Interaction between the two conserved single-stranded regions at the decoding site of small subunit ribosomal RNA is essential for ribosome function.

Formation of the tertiary base pair G1401:C1501, which brings together two universally present and highly sequence-conserved single-stranded segments of small subunit ribosomal RNA, is essential for ribosome function.

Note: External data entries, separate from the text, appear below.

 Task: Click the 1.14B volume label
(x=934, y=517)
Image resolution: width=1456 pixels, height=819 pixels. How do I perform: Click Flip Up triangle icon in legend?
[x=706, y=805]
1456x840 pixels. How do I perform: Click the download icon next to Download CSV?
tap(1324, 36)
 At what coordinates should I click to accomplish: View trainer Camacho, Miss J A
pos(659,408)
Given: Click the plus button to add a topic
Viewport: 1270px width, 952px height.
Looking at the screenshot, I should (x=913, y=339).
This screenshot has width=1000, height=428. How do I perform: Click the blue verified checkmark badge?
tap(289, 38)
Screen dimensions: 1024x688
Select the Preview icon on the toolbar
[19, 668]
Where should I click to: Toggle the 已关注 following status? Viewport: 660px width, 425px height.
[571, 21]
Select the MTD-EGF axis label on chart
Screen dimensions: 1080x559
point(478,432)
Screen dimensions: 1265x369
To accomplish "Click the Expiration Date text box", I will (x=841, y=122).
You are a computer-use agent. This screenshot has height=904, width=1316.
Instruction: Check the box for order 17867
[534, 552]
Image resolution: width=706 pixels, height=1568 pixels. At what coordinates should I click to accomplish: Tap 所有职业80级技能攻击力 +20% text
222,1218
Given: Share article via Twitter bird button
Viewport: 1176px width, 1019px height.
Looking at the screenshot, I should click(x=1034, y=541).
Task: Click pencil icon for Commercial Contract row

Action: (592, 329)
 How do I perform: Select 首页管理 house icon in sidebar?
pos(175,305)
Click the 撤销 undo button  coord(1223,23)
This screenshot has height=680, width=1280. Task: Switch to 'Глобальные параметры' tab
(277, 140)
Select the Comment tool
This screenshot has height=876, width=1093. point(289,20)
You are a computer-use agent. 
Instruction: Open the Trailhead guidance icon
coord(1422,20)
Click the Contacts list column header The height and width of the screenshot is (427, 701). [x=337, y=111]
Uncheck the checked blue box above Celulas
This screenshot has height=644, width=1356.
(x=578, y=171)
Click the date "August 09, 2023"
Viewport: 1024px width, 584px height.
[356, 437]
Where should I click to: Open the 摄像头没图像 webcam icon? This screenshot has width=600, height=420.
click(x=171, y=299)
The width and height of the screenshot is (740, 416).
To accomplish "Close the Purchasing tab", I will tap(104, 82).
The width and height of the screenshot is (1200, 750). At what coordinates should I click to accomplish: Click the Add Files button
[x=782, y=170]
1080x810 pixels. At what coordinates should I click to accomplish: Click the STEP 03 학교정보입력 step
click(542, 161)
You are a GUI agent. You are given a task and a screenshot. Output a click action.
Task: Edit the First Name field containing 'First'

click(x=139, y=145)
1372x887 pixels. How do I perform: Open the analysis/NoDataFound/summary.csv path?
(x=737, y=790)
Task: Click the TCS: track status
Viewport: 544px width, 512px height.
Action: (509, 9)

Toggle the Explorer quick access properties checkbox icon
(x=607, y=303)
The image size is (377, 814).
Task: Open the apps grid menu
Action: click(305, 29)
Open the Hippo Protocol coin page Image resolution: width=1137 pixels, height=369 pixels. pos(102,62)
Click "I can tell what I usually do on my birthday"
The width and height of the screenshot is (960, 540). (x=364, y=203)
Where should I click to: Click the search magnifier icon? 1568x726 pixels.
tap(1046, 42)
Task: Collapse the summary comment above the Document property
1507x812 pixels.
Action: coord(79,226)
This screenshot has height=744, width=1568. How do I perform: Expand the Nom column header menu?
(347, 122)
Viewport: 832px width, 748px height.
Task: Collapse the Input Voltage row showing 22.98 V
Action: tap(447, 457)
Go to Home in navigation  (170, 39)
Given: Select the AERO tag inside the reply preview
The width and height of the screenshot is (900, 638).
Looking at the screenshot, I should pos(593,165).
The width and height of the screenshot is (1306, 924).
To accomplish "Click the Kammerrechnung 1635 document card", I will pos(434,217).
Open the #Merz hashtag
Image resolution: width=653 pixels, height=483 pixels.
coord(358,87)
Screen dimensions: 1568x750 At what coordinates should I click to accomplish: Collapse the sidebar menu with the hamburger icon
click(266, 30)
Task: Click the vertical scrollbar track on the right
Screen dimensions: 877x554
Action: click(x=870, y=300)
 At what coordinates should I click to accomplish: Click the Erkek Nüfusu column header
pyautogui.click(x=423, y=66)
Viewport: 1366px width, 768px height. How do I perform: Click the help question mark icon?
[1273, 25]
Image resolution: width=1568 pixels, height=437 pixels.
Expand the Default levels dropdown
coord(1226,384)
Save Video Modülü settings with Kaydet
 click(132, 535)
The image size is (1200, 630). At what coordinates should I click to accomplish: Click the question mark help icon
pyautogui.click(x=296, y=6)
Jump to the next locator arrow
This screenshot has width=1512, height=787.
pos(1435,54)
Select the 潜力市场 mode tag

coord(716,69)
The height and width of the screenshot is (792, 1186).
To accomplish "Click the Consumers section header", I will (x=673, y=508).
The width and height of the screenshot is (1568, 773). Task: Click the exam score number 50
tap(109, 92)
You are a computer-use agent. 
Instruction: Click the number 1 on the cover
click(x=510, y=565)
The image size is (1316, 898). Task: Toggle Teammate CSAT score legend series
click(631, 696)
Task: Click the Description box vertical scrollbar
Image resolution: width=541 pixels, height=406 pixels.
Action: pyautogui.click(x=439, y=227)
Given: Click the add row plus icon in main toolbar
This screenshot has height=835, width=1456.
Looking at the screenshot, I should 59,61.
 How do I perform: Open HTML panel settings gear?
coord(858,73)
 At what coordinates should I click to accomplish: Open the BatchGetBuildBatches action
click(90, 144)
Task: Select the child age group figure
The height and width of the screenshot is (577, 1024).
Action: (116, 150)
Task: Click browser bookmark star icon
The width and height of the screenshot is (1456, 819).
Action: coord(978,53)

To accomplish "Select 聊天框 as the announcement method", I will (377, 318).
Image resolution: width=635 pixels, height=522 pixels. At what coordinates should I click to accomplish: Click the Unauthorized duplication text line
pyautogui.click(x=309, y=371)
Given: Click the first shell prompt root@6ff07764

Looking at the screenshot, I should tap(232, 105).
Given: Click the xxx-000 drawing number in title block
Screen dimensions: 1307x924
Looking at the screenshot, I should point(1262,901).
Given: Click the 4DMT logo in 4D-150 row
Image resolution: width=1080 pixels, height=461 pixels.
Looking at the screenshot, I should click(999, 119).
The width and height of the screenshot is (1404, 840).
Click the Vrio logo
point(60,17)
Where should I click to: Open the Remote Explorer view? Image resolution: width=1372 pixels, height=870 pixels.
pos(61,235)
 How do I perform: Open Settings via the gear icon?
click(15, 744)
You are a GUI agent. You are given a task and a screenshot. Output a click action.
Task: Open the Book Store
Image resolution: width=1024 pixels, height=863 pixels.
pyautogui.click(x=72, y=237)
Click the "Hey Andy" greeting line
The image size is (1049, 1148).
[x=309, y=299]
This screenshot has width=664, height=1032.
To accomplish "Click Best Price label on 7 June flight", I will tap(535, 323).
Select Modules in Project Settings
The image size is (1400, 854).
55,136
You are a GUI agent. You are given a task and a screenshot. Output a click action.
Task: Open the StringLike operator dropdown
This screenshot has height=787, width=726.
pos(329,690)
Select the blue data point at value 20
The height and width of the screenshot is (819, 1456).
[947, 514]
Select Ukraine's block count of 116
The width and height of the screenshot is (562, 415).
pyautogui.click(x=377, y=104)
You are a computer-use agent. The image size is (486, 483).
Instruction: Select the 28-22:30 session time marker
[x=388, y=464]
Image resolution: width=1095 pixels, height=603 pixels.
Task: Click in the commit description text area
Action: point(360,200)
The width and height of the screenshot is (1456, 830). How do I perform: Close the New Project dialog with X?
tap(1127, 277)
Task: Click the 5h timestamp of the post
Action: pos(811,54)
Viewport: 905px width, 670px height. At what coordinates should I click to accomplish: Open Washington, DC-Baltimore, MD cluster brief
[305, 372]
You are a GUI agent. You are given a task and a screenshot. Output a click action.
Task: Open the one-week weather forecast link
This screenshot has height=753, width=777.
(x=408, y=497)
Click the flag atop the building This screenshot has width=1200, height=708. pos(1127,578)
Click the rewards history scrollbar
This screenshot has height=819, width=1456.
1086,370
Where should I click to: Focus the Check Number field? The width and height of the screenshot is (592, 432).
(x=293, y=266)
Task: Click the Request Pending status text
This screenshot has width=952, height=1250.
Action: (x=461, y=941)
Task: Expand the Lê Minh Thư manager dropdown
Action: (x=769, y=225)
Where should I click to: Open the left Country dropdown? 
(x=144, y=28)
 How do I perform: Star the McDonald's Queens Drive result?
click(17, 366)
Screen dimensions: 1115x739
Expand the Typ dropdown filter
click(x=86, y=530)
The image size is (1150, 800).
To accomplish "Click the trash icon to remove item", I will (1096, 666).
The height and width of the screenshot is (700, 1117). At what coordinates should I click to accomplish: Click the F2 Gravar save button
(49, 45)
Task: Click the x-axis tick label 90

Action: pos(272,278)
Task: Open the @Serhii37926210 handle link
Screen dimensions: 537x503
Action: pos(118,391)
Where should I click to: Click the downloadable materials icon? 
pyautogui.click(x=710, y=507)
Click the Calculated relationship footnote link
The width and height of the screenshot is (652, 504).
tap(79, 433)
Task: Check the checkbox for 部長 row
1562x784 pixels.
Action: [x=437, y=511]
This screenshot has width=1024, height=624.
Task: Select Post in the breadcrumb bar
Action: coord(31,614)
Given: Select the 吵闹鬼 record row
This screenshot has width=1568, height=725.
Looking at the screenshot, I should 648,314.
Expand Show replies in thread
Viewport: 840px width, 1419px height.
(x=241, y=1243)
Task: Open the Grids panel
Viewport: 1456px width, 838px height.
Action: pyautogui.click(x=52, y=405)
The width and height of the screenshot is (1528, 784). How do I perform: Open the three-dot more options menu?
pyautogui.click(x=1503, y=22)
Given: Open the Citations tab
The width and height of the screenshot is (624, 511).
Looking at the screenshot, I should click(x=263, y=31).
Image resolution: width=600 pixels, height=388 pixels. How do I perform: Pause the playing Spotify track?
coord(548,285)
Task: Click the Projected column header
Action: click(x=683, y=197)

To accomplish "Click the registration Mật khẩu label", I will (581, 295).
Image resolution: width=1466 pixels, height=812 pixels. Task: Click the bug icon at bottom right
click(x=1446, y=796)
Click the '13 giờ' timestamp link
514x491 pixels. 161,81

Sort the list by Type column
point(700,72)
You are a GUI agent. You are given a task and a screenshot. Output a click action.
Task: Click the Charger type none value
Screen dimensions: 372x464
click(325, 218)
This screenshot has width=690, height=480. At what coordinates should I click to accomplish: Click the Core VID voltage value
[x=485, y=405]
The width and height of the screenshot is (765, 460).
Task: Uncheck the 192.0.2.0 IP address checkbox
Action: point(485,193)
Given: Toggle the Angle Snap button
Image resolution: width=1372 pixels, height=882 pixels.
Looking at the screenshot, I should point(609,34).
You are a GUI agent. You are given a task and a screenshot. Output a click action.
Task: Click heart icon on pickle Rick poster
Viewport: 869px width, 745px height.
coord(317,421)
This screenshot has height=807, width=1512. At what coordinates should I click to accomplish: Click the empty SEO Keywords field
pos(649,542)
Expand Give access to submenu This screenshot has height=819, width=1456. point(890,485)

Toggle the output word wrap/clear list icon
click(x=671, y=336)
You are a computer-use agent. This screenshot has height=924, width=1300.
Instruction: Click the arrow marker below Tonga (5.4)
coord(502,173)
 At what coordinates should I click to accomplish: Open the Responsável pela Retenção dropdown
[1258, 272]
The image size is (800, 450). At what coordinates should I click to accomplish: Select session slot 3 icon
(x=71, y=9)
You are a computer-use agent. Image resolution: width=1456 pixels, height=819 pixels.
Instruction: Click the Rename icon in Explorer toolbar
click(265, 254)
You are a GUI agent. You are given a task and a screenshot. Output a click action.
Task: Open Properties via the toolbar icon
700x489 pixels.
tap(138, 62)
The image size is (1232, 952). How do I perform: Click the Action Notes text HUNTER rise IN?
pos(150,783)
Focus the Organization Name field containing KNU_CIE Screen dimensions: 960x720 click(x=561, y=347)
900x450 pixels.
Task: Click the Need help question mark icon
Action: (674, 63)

It was previously reported that mutation of G1401 inactivated all in vitro functions of the ribosome [Cunningham et al. (1992) Biochemistry 31, 7629-7637]. Here we show that mutation of C1501 to G was equally inactivating but that the double mutant C1401:G1501 with the base pair reversed had virtually full activity for tRNA binding to the P, A, and I sites and for peptide bond formation. Initiation-dependent formation of the first peptide bond remained 70-85% inhibited, despite full 70S initiation complex formation ability as evidenced by the ability to form fMET-puromycin. These results suggest that the defect in formation of the first peptide bond lies in filling the initial A site, Ai, rather than the subsequent elongation A sites, Ae. An increased mobility around the anticodon was detected by UV cross-linking of the anticodon of P-site-bound tRNA to C1399 as well as to the expected C1400. These findings provide the first experimental evidence for the existence of the G1401:C1501 base pair and show that this base pair, located at the decoding site, is essential for function. The structural implications of tertiary base pair formation are discussed.